Friends of the Ledyard Bridge, a group of area residents, held a public meeting last night to discuss its opposition to a planned replacement bridge that will double the bridge's current width to 68 feet.
Although State Transportation Commissioner Charles O'Leary told the Valley News the $10-million plan was "settled," members of the group said last night they would fight the changes at the federal level if the state would not listen.
Group members, who spoke to about 75 area residents at the Howe Public Library, said they believe the new bridge will create serious traffic problems in Hanover as well as damage the aesthetics of the area.
"The proposed plan trashes both states," said Deborah Boettiger, one of the group's founders, who is from Norwich, Vt., located across Ledyard Bridge from Hanover.
The new bridge will have a lane running in each direction, a 16-foot median down the center and a sidewalk and bicycle path on both sides. It will be approximately eight feet higher than the current structure.
The New Hampshire side of the bridge will be almost 100 feet downstream from its current location, away from the Ledyard Canoe Club. According to a computer-generated image the group commissioned to project what the proposed bridge will look like, Norwich and Interstate 91, which crosses West Wheelock west of the bridge, will be visible from downtown Hanover.

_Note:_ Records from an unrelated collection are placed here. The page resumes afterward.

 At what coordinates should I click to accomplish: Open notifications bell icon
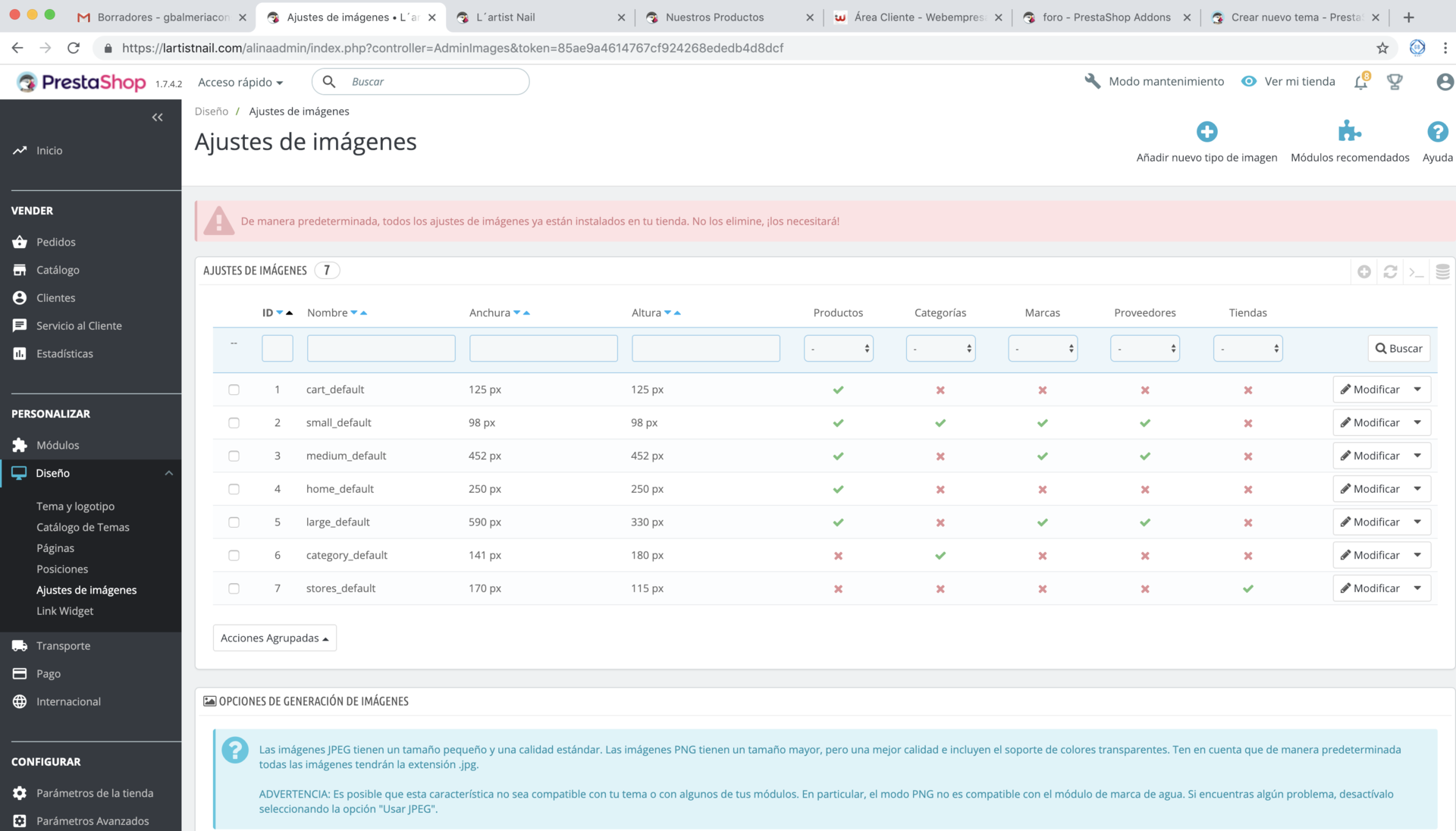[1361, 82]
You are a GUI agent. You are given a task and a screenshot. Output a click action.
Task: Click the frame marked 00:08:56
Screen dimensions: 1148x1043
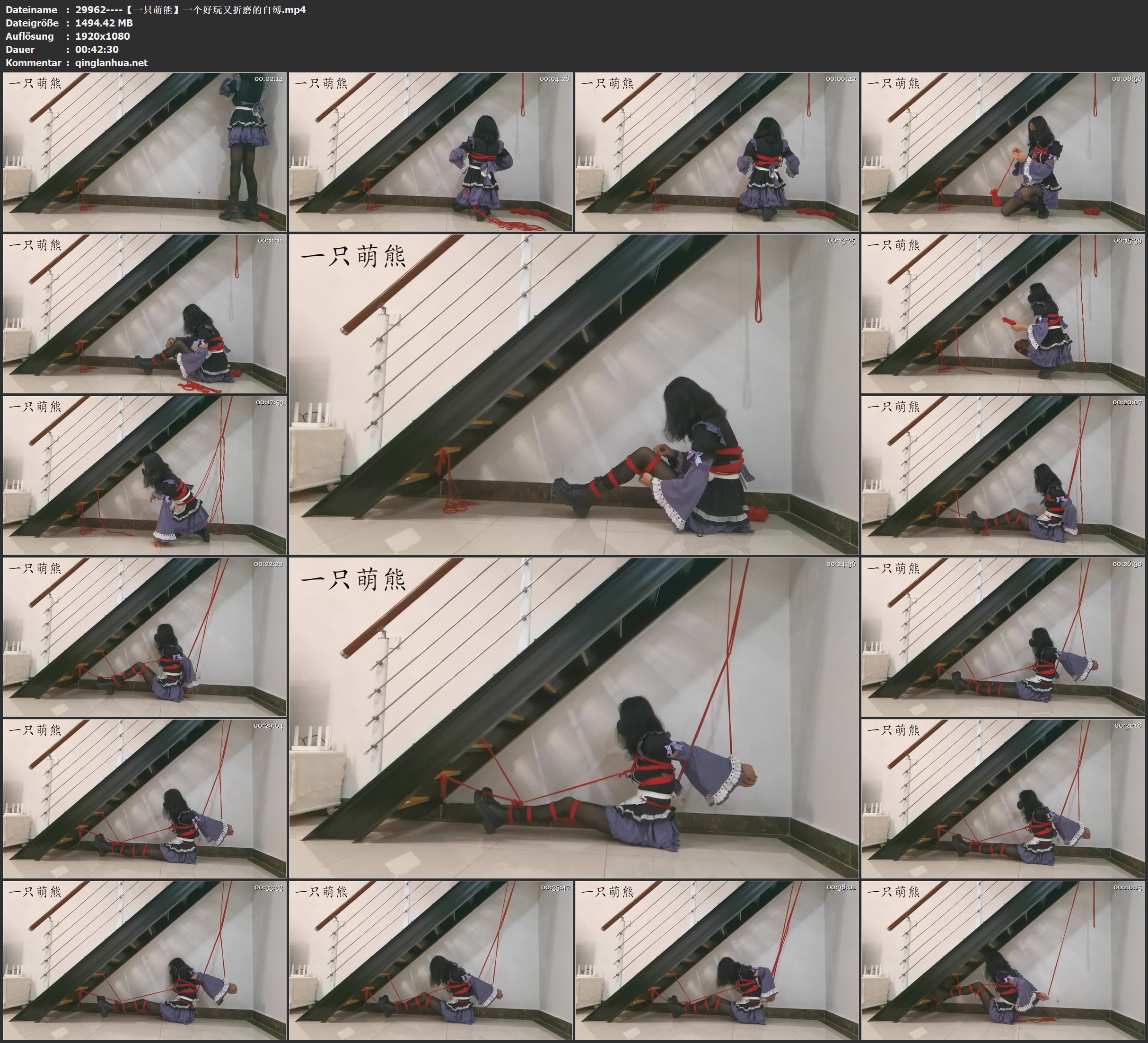tap(1003, 152)
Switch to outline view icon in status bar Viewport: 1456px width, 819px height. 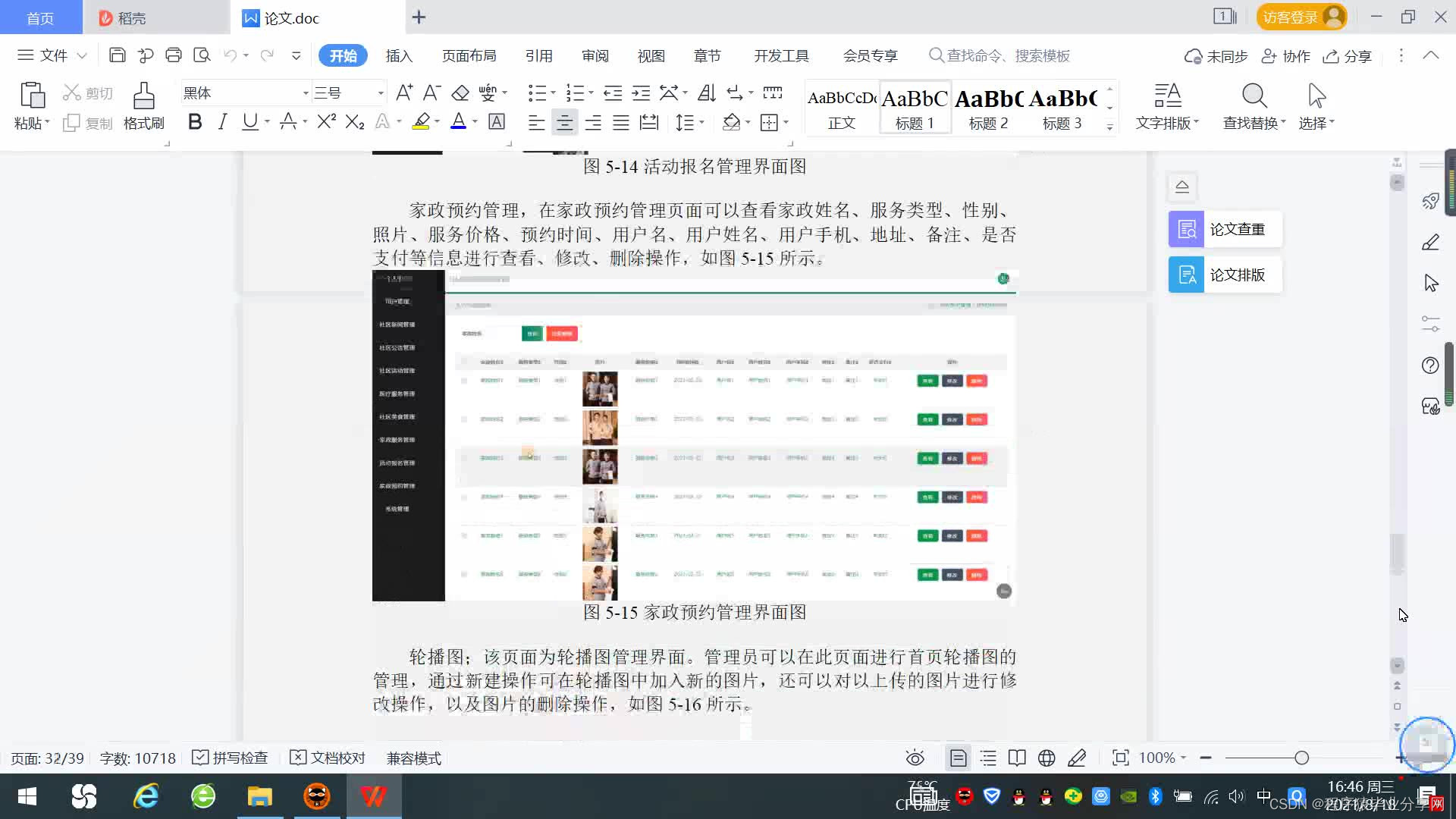(988, 758)
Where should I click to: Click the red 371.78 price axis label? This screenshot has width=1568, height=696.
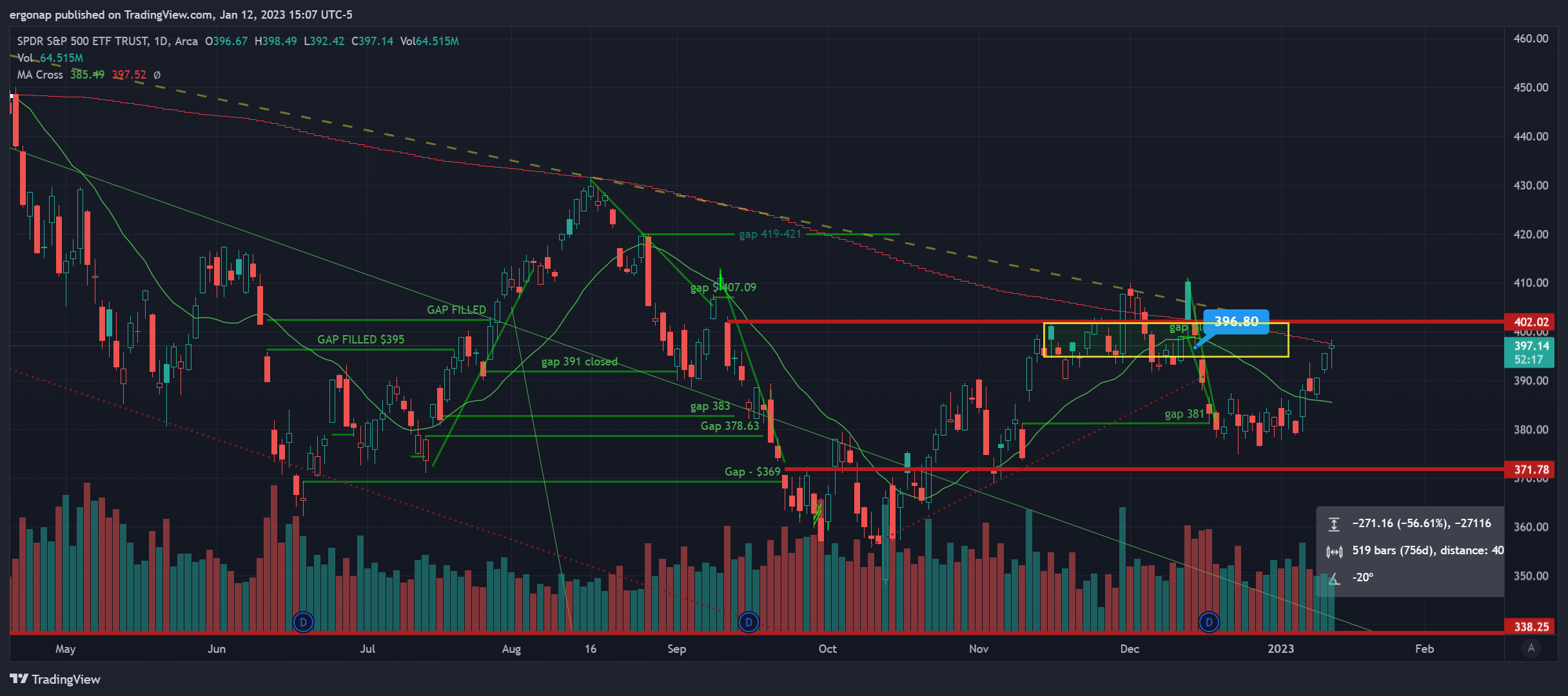[x=1531, y=470]
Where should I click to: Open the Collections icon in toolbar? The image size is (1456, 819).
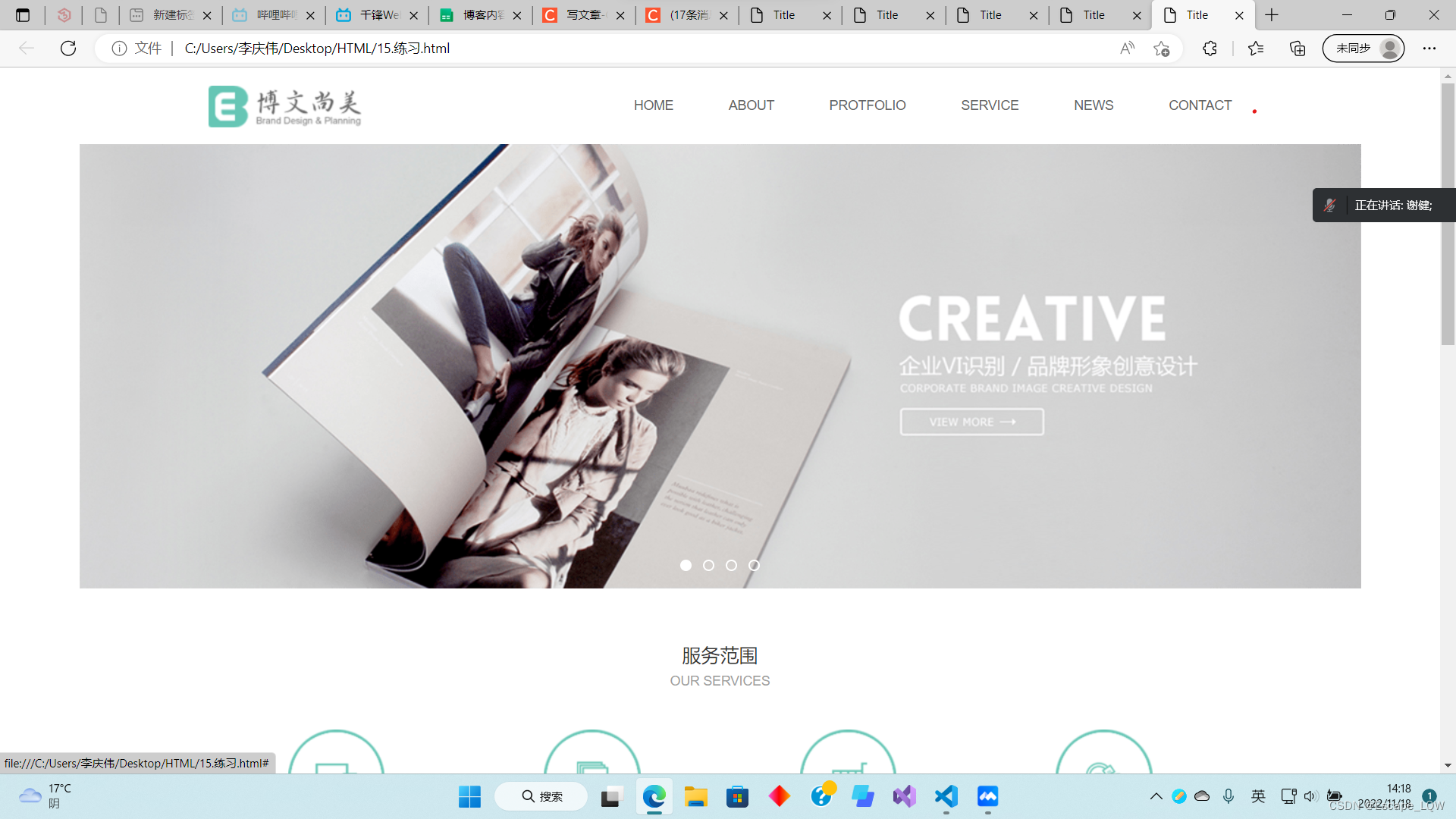[1298, 49]
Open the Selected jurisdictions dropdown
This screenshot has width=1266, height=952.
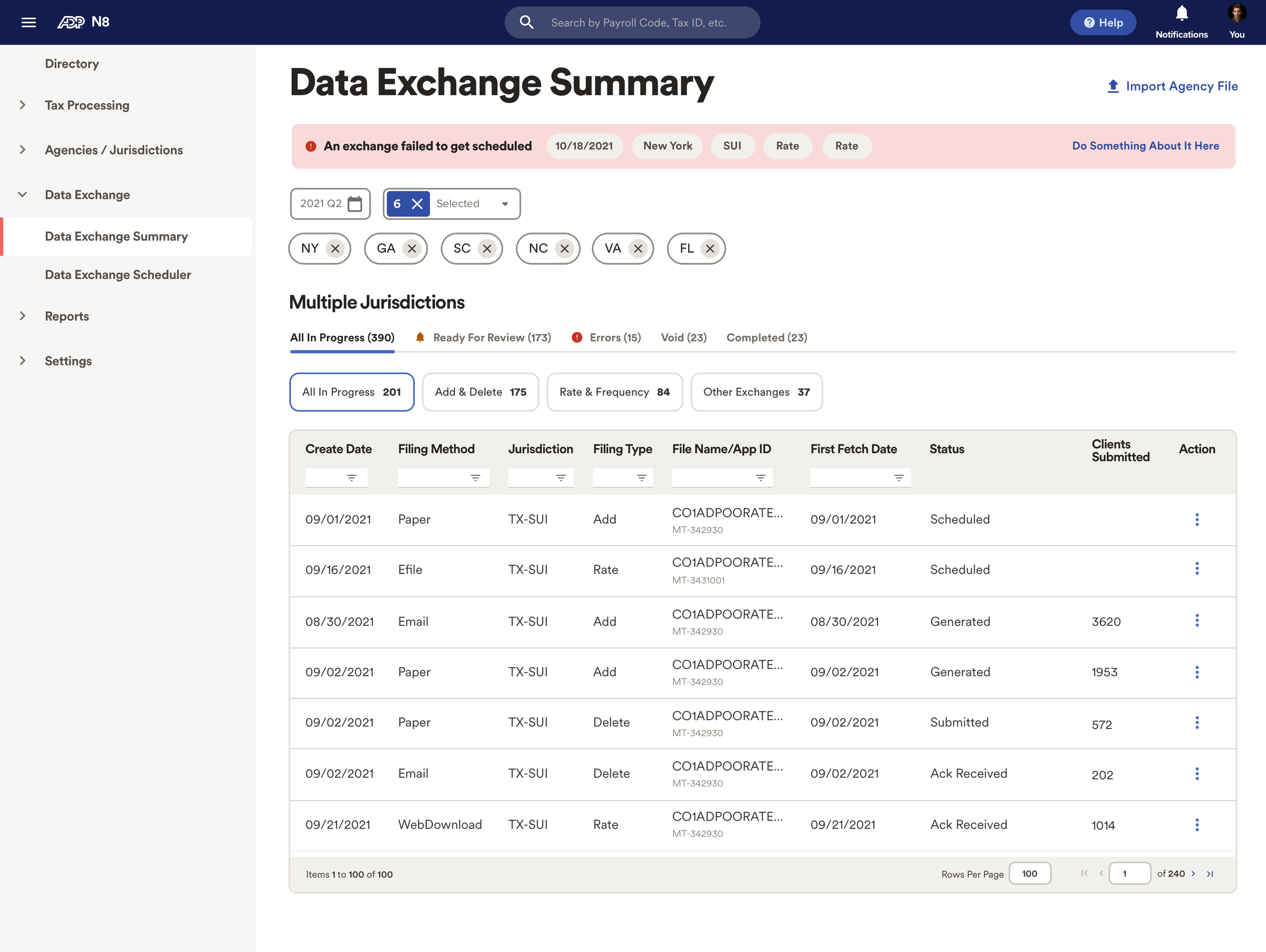(x=504, y=204)
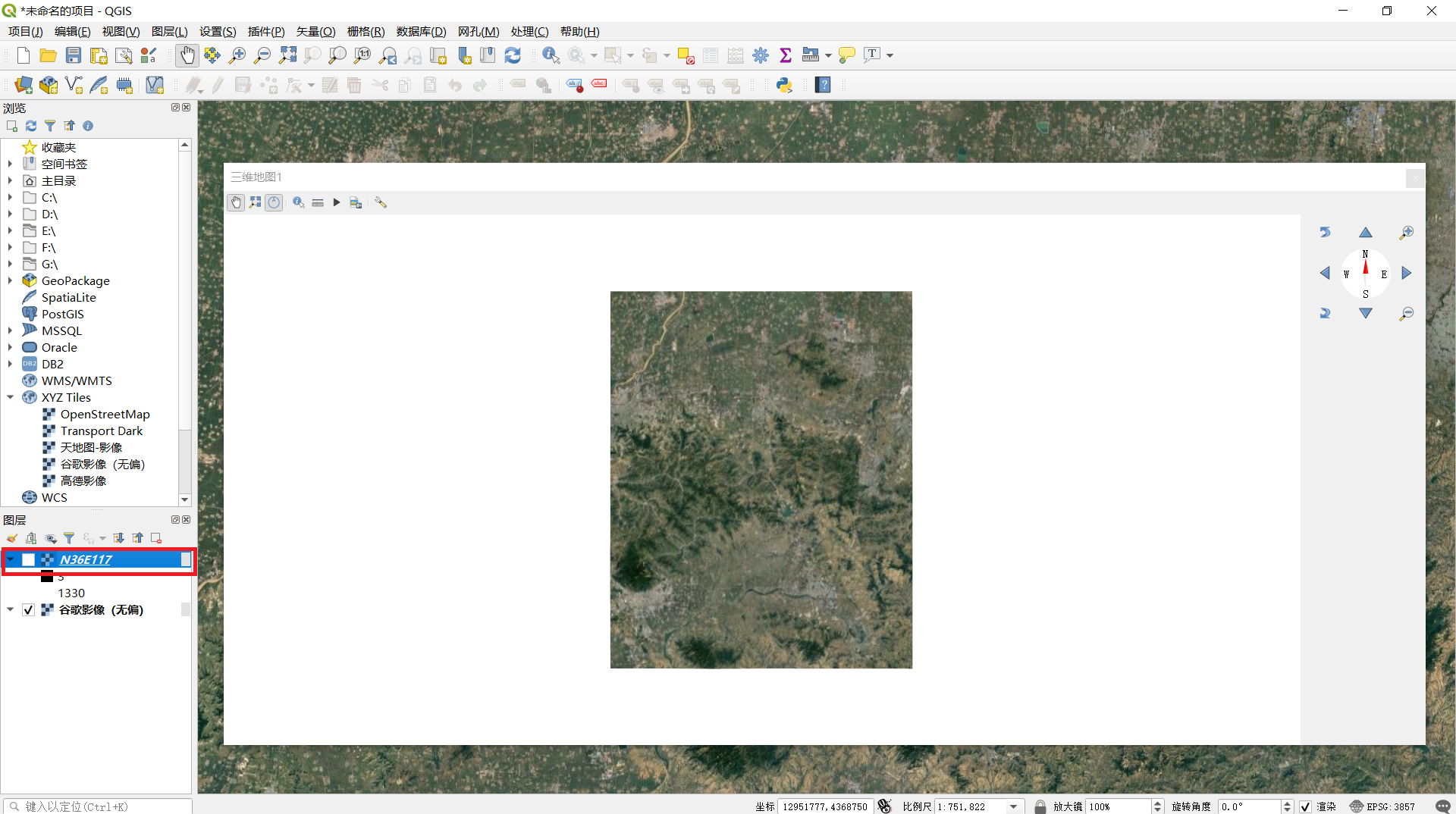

Members are lobbying to reduce of the width and height of the proposed bridge, minimize changes to West Wheelock and keep the location of the new bridge where it is.
The proposed bridge will accommodate the 20,000 to 22,000 vehicle crossings per day that federal officials project for the year 2012. There are currently about 14,000 crossings per day, members said at last night's meeting.
Residents who attended the meeting expressed concern that the average speed of vehicles entering Hanover would increase, traffic bottlenecks now on the west end of the bridge will move into the center of Hanover and the number of trucks passing through town will increase.
No one at the meeting disagreed that the bridge, which is on New Hampshire's "Red List" of most structurally-deficient roadways in the state, needs to be replaced.
But the residents are disappointed that the state did not consider their viewpoints in the planning of the project. "We felt that not only were our voices unheard, but a lot of other people's," group member Fredrick Crory said.
Members of the group said the state made only minor changes in the original plan, reducing the width from 72 feet, after it solicited local opinion at town meetings last year.
The New Hampshire State Executive Council unanimously approved the project last fall and construction on the $10-million project is expected to begin in the fall of 1995.
Though state officials said the residents do not have much chance of success, members of the group disagreed last night, saying that federal officials had assured them it is not too late to change the plans. "If the state won't consider changes, we could go to the federal government because most of the money is from the federal government," Crory said
The federal government will pay for almost 80 percent of the cost, according to the handout, and New Hampshire and Vermont will pay for the rest.